Try it:
Your answer should be every line with the word "computer", copied from the data below.

Extracted entries:
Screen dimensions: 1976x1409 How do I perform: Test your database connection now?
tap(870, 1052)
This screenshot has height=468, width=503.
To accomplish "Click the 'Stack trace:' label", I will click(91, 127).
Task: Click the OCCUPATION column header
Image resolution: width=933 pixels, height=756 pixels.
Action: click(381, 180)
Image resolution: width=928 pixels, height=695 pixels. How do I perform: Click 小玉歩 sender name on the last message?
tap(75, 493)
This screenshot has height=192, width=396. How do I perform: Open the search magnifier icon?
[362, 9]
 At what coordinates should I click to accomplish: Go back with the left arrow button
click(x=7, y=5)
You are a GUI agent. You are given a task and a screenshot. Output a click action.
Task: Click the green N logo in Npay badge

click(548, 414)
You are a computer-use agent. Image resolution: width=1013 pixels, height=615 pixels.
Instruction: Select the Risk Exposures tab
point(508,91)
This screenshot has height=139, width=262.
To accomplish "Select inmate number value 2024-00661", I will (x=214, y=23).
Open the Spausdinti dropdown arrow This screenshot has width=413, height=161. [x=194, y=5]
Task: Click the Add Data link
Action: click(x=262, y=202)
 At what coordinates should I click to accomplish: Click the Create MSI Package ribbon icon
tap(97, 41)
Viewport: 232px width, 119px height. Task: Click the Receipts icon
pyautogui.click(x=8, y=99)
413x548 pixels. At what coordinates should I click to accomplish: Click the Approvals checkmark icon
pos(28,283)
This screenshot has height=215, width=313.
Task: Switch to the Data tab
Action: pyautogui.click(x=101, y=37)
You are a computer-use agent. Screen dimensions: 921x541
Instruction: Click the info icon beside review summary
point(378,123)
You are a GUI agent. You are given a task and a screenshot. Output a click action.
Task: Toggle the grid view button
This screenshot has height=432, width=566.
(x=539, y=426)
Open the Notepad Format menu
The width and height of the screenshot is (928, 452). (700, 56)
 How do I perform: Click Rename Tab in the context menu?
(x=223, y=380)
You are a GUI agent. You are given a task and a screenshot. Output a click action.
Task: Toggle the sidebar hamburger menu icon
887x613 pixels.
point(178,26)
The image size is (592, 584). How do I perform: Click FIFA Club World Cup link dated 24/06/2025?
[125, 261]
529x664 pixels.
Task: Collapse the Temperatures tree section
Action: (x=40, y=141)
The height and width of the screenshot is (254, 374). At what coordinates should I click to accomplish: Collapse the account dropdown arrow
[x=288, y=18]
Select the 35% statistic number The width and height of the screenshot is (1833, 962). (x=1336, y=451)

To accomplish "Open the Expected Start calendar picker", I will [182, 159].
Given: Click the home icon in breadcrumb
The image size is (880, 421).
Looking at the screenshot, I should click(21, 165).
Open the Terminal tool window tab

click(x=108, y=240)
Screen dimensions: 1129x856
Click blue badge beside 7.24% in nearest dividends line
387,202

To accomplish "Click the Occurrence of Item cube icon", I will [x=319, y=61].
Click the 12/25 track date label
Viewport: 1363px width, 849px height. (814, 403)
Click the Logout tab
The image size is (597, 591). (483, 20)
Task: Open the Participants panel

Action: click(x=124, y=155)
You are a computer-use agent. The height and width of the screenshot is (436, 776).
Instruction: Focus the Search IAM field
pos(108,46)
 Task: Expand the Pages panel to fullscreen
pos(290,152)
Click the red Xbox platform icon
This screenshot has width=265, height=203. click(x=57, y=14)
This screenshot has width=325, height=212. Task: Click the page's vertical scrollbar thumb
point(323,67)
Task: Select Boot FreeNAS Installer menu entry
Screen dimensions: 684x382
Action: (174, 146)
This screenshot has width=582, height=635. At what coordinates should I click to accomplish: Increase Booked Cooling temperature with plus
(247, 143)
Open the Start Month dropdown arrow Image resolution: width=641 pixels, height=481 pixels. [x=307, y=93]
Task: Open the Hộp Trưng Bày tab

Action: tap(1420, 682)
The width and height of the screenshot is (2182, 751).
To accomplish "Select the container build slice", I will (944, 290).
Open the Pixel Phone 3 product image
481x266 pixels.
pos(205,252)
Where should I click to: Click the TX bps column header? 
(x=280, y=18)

Expected output:
You are a computer-use agent. Image resolution: width=1013 pixels, height=615 pixels.
You are a computer-use agent. Screen dimensions: 921x541
You are a computer-use agent. The height and width of the screenshot is (436, 776).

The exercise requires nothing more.